Put shortly, there was something called “Specsavers” which had placed its trust in the appellant and in which she had allegedly undermined public confidence. Constable J referred to this as “the brand”. I think this was a perfectly sensible description, though reference could also have been made to the holding company which, it is agreed, owned shares in every Specsavers branch. At all events, as the Pinochet case makes clear, in this area of the law, it is important not to draw “fine distinctions”. What matters is the impression that would be left on the fair-minded and informed observer.
In my judgment, the fact that Mr Pinnington entertained the hope to obtain more centrally allocated locum work from Specsavers would lead the fair-minded and informed observer to conclude that there was a real possibility that, consciously or unconsciously, he would be disposed (i) to find substantiated complaints advanced to the GOC by those managing Specsavers branches that the appellant had engaged in conduct likely to injure the reputation of “Specsavers” and/or (ii) to resolve evidential disputes in favour of those individuals and against the appellant.
The position in this respect is akin to that in [96]-[97] of In re Medicaments. It is true that the dispute in this case was one of fact, rather than of expert evidence. But this distinction does not assist the respondent. If anything, a dispute of fact (particularly one turning on an assessment of the credibility of witnesses) is more likely than a dispute between experts to engage concerns about apparent bias, because the rejection of a witness’s factual evidence as untrue is more likely to be seen as a personal criticism of that witness.

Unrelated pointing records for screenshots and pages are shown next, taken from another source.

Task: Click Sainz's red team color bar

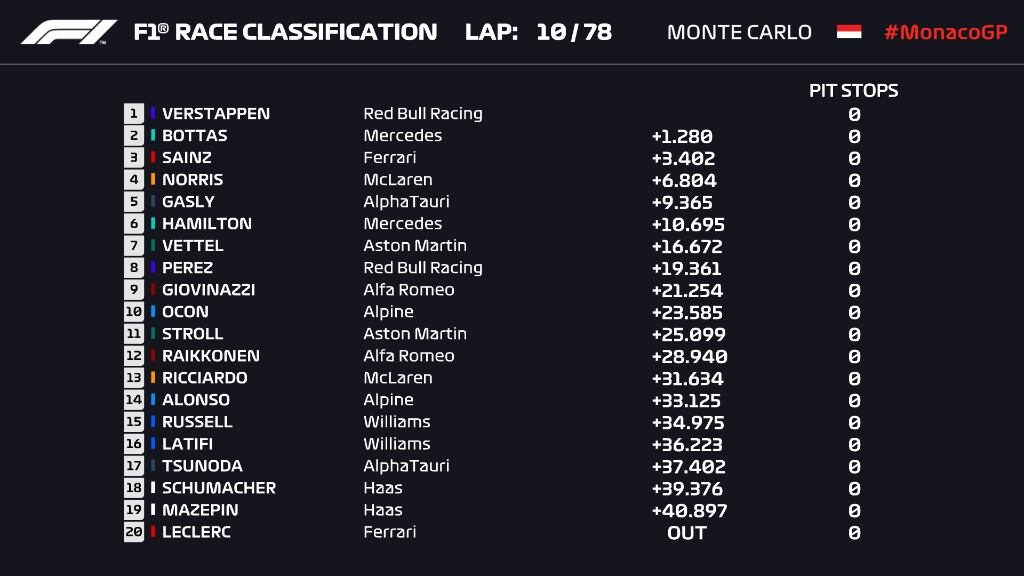Action: [x=153, y=158]
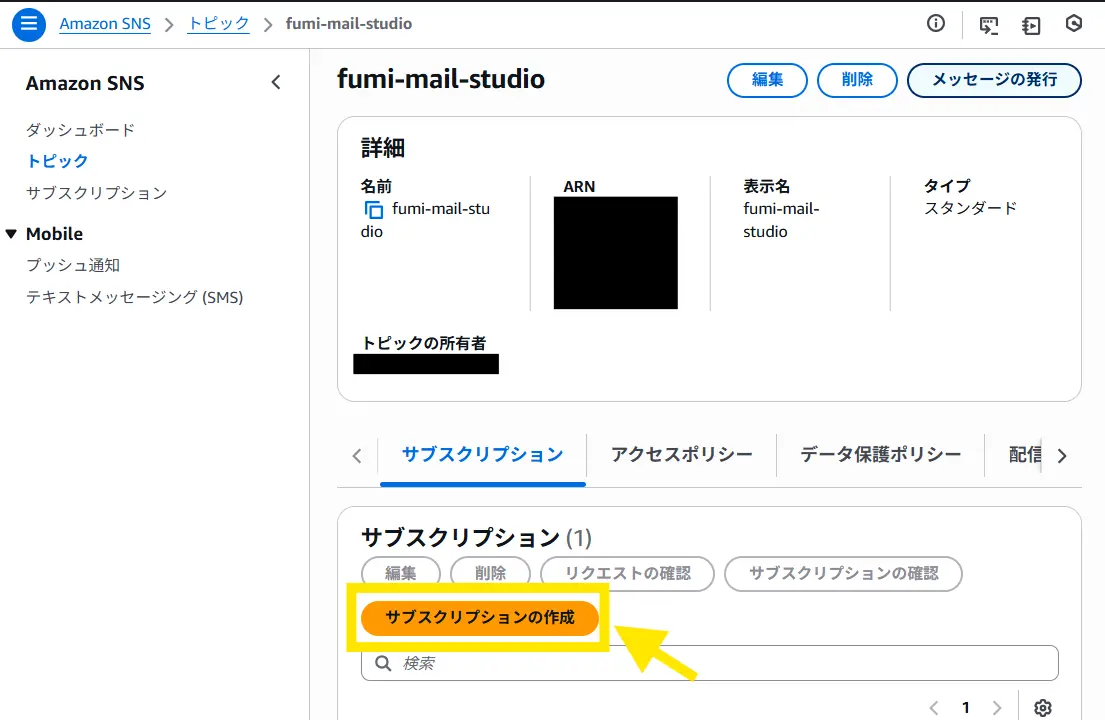Click the メッセージの発行 button
Viewport: 1105px width, 720px height.
pyautogui.click(x=993, y=80)
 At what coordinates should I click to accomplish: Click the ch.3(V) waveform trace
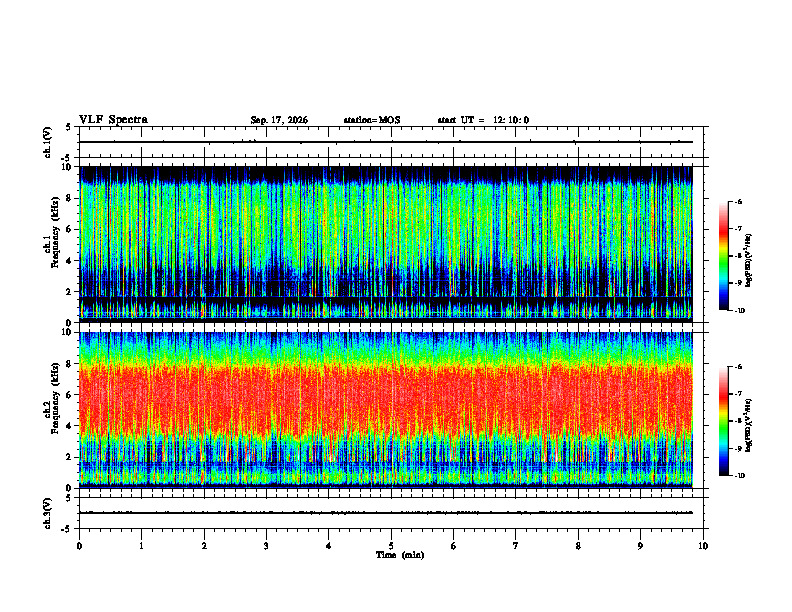click(x=386, y=513)

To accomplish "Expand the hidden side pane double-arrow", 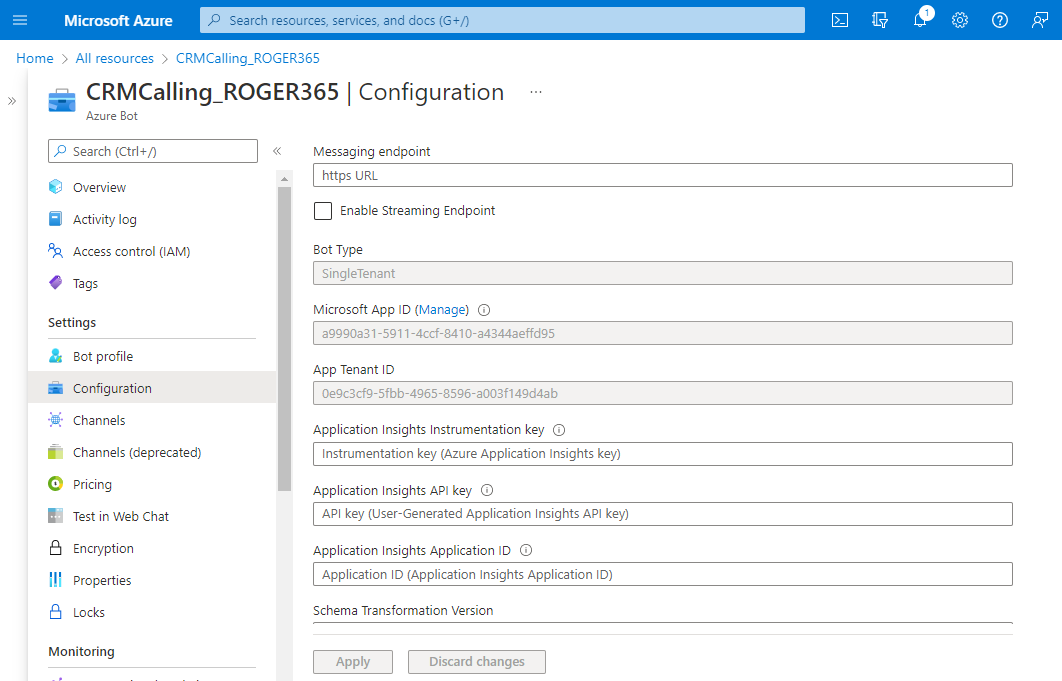I will click(12, 101).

This means that Mr Pinnington should, in my view, have recused himself. I do not consider that the Committee’s decision is saved because he was only one its members. A similar point was made and rejected in In re Medicaments (see at [99]). In that case, the panel consisted of three members, not five, but the same reasoning applies. A panel which has sat for ten days (as the Committee has here) will be bound to have discussed the case in detail. It is impossible to know how influential the views of the individual panel members have been. If one member is tainted by apparent bias, the Committee’s decision will be vitiated. I would therefore allow the appeal and remit the matter to a differently constituted committee.
Ground 1 – the refusal to adjourn
My conclusions on what I have called ground 2 mean that it is not necessary to consider whether the Committee erred in refusing to adjourn the case at the outset.
Conclusion
For these reasons, the appeal is allowed and the matter remitted to the GOC for hearing before a differently constituted Fitness to Practise Committee.